Conclusions and Recommendations
We searched eight databases for empirical articles and applied a narrative method to report findings about the prevention and care of IAD. Out of 17,631 initial articles, 11 articles were selected for final review. Specific prevention and care strategies for older adults with IAD included using specific assessment tools, applying skin cleansing pH from 4.0 to 6.8, body positioning, and promoting food with high protein. Other strategies we identified were similar to those used with adult patients. Health care professionals and others who care for older adults should be educated about the prevention and care of IAD so that they are able to provide specific interventions and quality of care for this population. If a commercial product is used, an acid pH should be determined, and the instructions should be followed carefully.
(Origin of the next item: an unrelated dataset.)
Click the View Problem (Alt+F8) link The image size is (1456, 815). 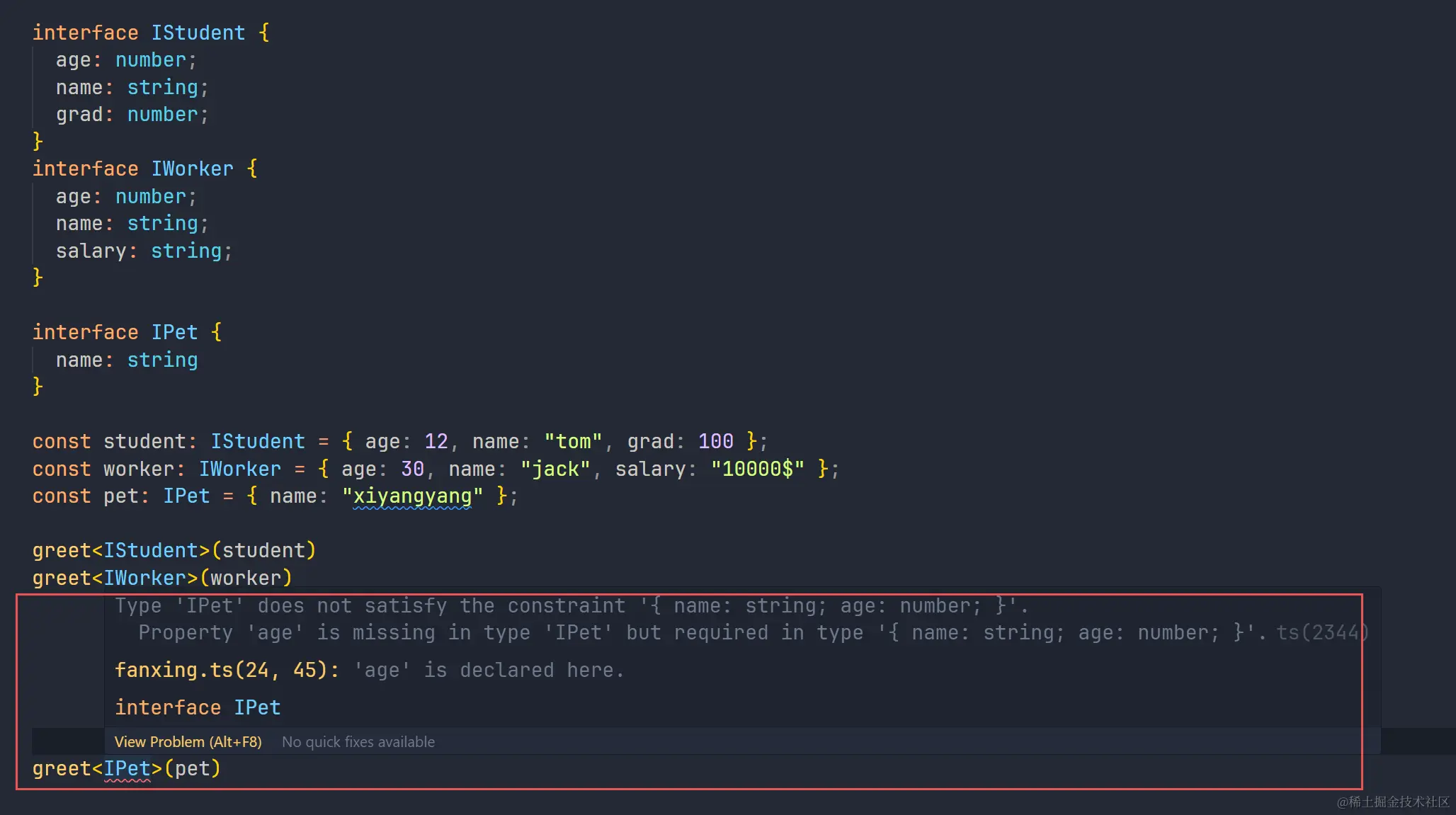pyautogui.click(x=188, y=741)
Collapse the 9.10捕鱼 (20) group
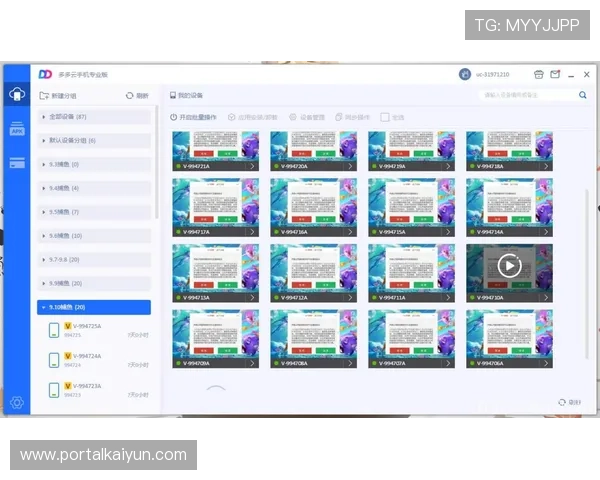The width and height of the screenshot is (600, 480). coord(95,307)
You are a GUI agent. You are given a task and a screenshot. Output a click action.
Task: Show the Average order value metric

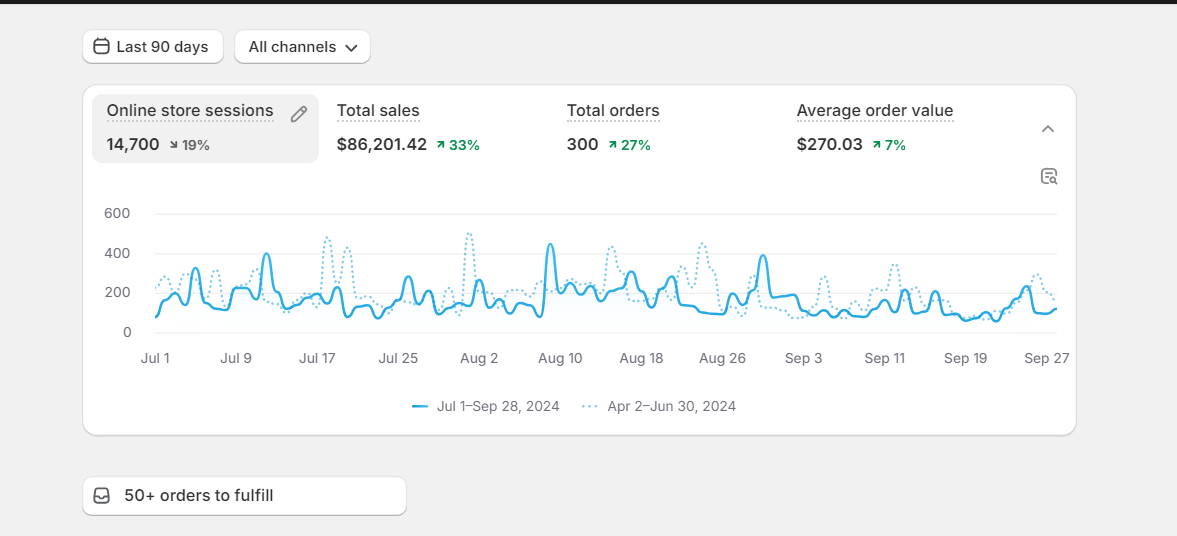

Research needs to be conducted to establish the most effective cleanser, skin moisturizer, and skin barrier products on the market. For this, RCTs on product effectiveness for prevention and care of IAD among older adults are highly recommended. Finally, because evaluation is an important part of prevention and care for IAD, the questions of when and how to evaluate the interventions’ outcomes require special consideration and attention in future research.
We thank those who contributed to this systematic review for their collaboration and support. Special appreciation is extended to Dr. Andrew C. Mills for reviewing early drafts.
Grant Information: this work was financially supported by the Research and Training Center of Enhancing Quality of Life of Working Age People (Grant Number QWFM64-003), Research Cluster in Gerontological Nursing, Faculty of Nursing, Khon Kaen University (Grant Number FM64-1-2-2-3) and Research and Graduate Studies, Khon Kaen University (Grant Number GS64-1-2-2-3). Appreciation is extended to these research cluster and training centers for making the research possible.
The authors report no conflicts of interest for this work and declare that there is no conflict of interest regarding the publication of this paper.